Storage Applications

This document covers the storage-related applications and services running in the cluster.

Storage Stack Overview

graph TD
    subgraph External Infrastructure
        CEPH[Proxmox Ceph Cluster]
    end

    subgraph Kubernetes Storage Layer
        ROOK[Rook Ceph Operator]
        CSI[Ceph CSI Drivers]
        VOLSYNC[VolSync]
    end

    subgraph Storage Consumers
        APPS[Applications]
        BACKUPS[Backup Repositories]
    end

    CEPH --> ROOK
    ROOK --> CSI
    CSI --> APPS
    VOLSYNC --> BACKUPS
    CSI --> VOLSYNC

Core Components

Rook Ceph Operator

Namespace: rook-ceph Type: Helm Release Purpose: Manages connection to external Ceph cluster and provides CSI drivers

The Rook operator is the bridge between Kubernetes and the external Ceph cluster. It:

  • Manages CSI driver deployments
  • Maintains connection to Ceph monitors
  • Handles authentication and secrets
  • Provides CephFS filesystem access

Configuration: kubernetes/apps/rook-ceph/rook-ceph-operator/app/helmrelease.yaml

Current Setup:

  • CephFS Driver: Enabled ✅
  • RBD Driver: Disabled (Phase 2)
  • Connection Mode: External cluster
  • Network: Public network 10.150.0.0/24

Key Resources:

# Check operator status
kubectl -n rook-ceph get pods -l app=rook-ceph-operator

# View operator logs
kubectl -n rook-ceph logs -l app=rook-ceph-operator -f

# Check CephCluster resource
kubectl -n rook-ceph get cephcluster

Rook Ceph Cluster Configuration

Namespace: rook-ceph Type: CephCluster Custom Resource Purpose: Defines external Ceph cluster connection

Configuration: kubernetes/apps/rook-ceph/rook-ceph-cluster/app/cluster-external.yaml

This resource tells Rook how to connect to the external Ceph cluster:

apiVersion: ceph.rook.io/v1
kind: CephCluster
metadata:
  name: rook-ceph
  namespace: rook-ceph
spec:
  external:
    enable: true
  dataDirHostPath: /var/lib/rook
  cephVersion:
    image: quay.io/ceph/ceph:v18

Monitor Configuration: Defined in ConfigMap rook-ceph-mon-endpoints

  • Contains Ceph monitor IP addresses
  • Critical for cluster connectivity
  • Automatically referenced by CSI drivers

Authentication: Stored in Secret rook-ceph-mon

  • Contains client.kubernetes Ceph credentials
  • Encrypted with SOPS
  • Referenced by all CSI operations

Ceph CSI Drivers

Namespace: rook-ceph Type: DaemonSet (nodes) + Deployment (provisioner) Purpose: Enable Kubernetes to mount CephFS volumes

Components:

  1. csi-cephfsplugin (DaemonSet)

    • Runs on every node
    • Mounts CephFS volumes to pods
    • Handles node-level operations
  2. csi-cephfsplugin-provisioner (Deployment)

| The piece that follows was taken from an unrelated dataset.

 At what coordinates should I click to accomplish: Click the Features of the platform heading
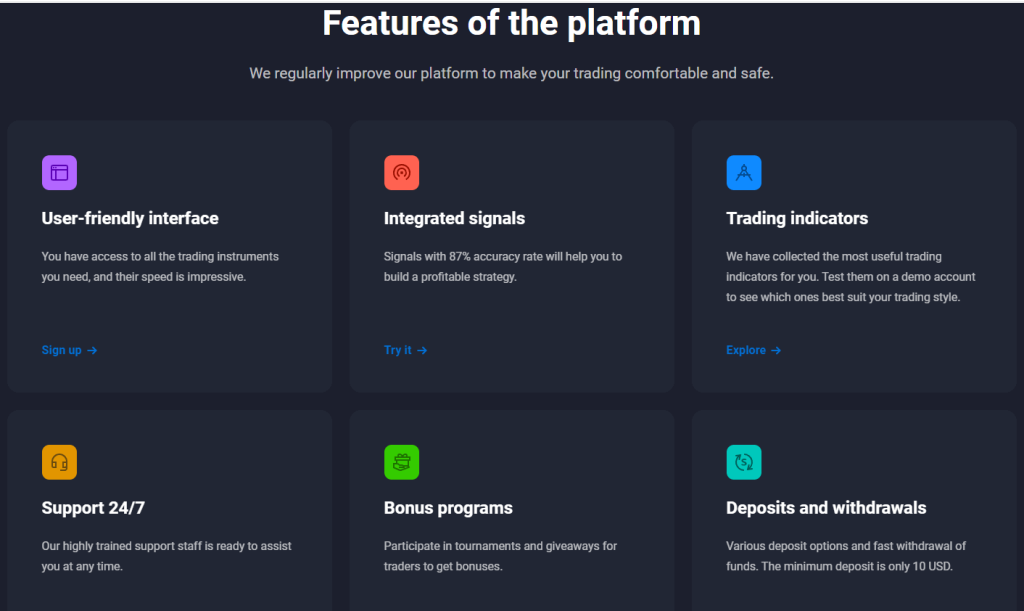click(x=511, y=23)
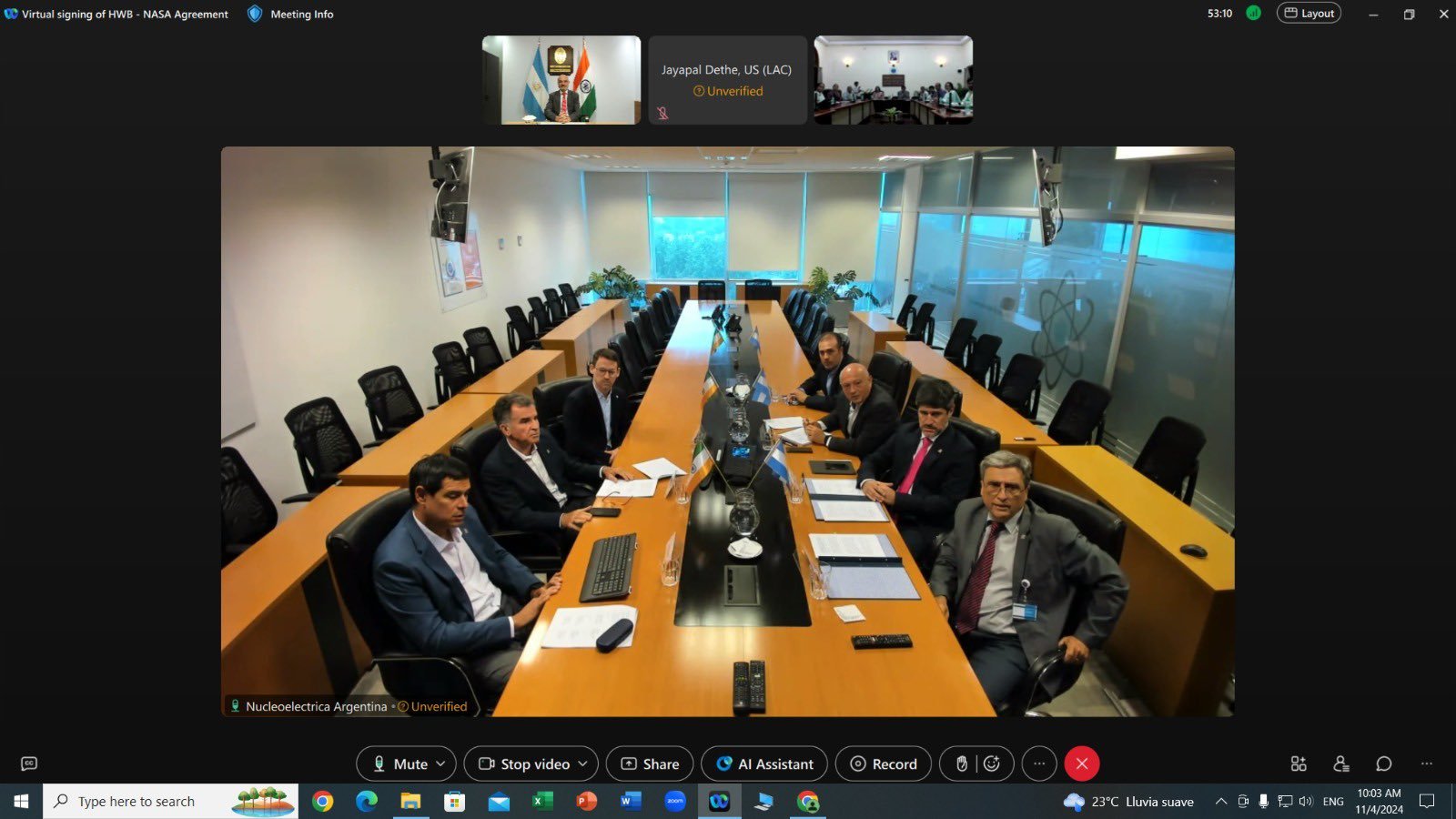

    • Creates/deletes CephFS subvolumes
    • Handles dynamic provisioning
    • Manages volume expansion

Monitoring:

# Check CSI pods
kubectl -n rook-ceph get pods -l app=csi-cephfsplugin

# View CSI driver logs
kubectl -n rook-ceph logs -l app=csi-cephfsplugin -c csi-cephfsplugin

# Check provisioner
kubectl -n rook-ceph get pods -l app=csi-cephfsplugin-provisioner

Storage Classes

Configuration: kubernetes/apps/rook-ceph/rook-ceph-cluster/app/storageclasses.yaml

cephfs-shared (Default)

Primary storage class for all dynamic provisioning:

apiVersion: storage.k8s.io/v1
kind: StorageClass
metadata:
  name: cephfs-shared
  annotations:
    storageclass.kubernetes.io/is-default-class: "true"
provisioner: rook-ceph.cephfs.csi.ceph.com
parameters:
  clusterID: rook-ceph
  fsName: cephfs
  pool: cephfs_data
allowVolumeExpansion: true
reclaimPolicy: Delete

Usage: Default for all PVCs without explicit storageClassName

cephfs-static

For mounting pre-existing CephFS directories:

apiVersion: storage.k8s.io/v1
kind: StorageClass
metadata:
  name: cephfs-static
provisioner: rook-ceph.cephfs.csi.ceph.com
# Used with manually created PVs pointing to existing paths

Usage: Requires manual PV creation, see examples below

VolSync

Namespace: storage Type: Helm Release Purpose: Backup and recovery for Persistent Volume Claims

VolSync provides automated backup of all stateful applications using Restic.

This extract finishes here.